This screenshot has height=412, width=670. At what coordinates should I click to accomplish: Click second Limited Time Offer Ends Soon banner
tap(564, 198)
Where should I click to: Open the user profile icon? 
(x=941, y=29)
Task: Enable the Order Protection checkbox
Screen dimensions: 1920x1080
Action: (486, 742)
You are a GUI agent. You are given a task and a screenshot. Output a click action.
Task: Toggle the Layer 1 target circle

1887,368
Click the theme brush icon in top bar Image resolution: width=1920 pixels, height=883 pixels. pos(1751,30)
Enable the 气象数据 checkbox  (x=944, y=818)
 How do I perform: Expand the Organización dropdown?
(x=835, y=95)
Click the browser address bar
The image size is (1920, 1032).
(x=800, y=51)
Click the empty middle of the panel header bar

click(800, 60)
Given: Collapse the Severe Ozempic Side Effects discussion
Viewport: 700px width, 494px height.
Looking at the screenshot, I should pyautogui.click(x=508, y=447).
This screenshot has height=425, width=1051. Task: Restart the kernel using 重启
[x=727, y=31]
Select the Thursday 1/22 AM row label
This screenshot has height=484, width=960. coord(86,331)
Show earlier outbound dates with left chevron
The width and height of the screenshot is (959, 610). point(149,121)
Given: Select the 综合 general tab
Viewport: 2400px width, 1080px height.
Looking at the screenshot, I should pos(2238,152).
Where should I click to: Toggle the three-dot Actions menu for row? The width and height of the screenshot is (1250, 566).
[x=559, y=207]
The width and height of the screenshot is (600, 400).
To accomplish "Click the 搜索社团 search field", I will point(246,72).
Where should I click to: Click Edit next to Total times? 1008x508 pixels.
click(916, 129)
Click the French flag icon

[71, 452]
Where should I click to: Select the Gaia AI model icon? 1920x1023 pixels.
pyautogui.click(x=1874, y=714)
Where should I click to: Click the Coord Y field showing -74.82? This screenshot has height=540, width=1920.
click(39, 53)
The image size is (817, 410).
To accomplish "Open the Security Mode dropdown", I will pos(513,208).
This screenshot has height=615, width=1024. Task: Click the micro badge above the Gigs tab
***
Exactly the lines from the one containing "The image size is (817, 410)." through the end of the listing should be reproduced, both ends included and nothing more.

**RESPONSE AREA**
The image size is (817, 410).
To accomplish "Open the Security Mode dropdown", I will pos(513,208).
This screenshot has height=615, width=1024. Task: Click the micro badge above the Gigs tab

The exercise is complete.